• [Data items]:
========
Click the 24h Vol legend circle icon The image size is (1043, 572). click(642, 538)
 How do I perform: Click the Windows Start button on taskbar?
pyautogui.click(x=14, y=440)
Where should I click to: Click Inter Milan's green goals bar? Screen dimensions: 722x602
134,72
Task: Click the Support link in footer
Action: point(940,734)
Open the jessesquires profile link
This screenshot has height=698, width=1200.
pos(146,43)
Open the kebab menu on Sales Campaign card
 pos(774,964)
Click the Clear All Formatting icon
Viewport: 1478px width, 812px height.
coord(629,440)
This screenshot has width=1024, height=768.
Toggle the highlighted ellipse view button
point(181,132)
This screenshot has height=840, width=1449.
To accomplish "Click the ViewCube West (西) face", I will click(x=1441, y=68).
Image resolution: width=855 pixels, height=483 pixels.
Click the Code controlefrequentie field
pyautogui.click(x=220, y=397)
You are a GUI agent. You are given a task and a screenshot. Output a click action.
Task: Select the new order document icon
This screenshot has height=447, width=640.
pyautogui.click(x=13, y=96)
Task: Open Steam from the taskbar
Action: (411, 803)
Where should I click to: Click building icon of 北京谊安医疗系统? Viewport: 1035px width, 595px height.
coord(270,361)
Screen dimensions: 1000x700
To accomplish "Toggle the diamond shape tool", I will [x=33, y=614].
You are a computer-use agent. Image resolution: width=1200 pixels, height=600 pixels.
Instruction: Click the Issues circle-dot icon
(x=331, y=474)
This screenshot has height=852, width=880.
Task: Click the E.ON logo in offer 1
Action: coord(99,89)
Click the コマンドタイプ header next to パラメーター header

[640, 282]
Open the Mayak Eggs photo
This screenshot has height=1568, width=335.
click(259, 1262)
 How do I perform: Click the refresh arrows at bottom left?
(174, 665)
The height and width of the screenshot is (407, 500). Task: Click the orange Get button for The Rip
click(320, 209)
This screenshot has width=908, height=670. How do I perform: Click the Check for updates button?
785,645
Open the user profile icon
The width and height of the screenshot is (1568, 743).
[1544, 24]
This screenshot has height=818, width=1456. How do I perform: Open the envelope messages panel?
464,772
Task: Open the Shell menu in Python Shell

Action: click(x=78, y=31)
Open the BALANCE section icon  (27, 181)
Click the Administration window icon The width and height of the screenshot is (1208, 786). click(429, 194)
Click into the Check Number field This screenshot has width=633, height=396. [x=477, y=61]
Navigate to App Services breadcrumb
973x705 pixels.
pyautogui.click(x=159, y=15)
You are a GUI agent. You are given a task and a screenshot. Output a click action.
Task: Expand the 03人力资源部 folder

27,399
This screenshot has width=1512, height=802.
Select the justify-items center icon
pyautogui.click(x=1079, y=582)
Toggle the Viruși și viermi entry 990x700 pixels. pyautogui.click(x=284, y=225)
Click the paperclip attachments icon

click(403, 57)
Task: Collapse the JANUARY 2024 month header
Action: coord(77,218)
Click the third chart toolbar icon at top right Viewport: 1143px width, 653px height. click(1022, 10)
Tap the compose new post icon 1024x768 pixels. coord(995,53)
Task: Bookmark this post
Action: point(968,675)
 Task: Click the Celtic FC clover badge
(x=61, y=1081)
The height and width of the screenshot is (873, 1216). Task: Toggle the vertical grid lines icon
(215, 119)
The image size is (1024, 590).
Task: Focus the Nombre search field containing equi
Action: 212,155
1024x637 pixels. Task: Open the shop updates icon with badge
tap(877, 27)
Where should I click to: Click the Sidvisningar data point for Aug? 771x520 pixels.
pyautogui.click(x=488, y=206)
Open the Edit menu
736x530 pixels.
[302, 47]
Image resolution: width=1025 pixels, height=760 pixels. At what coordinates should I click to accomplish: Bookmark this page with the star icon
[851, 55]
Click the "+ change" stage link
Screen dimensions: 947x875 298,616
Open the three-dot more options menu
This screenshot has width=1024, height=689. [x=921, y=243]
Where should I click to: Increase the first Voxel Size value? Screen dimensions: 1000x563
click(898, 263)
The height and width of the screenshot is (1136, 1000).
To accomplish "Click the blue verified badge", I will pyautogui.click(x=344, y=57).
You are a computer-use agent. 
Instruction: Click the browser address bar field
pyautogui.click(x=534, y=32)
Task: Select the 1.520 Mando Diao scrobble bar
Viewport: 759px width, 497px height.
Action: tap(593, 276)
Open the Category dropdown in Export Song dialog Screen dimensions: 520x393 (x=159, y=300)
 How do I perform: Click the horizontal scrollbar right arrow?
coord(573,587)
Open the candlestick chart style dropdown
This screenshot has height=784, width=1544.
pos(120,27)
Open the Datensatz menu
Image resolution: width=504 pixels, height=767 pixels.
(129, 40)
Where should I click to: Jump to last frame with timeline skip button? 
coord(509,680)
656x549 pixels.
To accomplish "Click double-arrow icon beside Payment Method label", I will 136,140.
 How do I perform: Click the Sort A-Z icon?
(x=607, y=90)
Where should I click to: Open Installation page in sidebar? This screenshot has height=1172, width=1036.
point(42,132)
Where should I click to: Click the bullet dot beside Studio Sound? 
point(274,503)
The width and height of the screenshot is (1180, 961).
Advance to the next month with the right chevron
========
• [Task goal]:
Copy every line in the entries above that has the string "computer" in it.

• [Response to this task]:
You are a computer-use agent. Image resolution: width=1200 pixels, height=600 pixels.
You are a computer-use agent. 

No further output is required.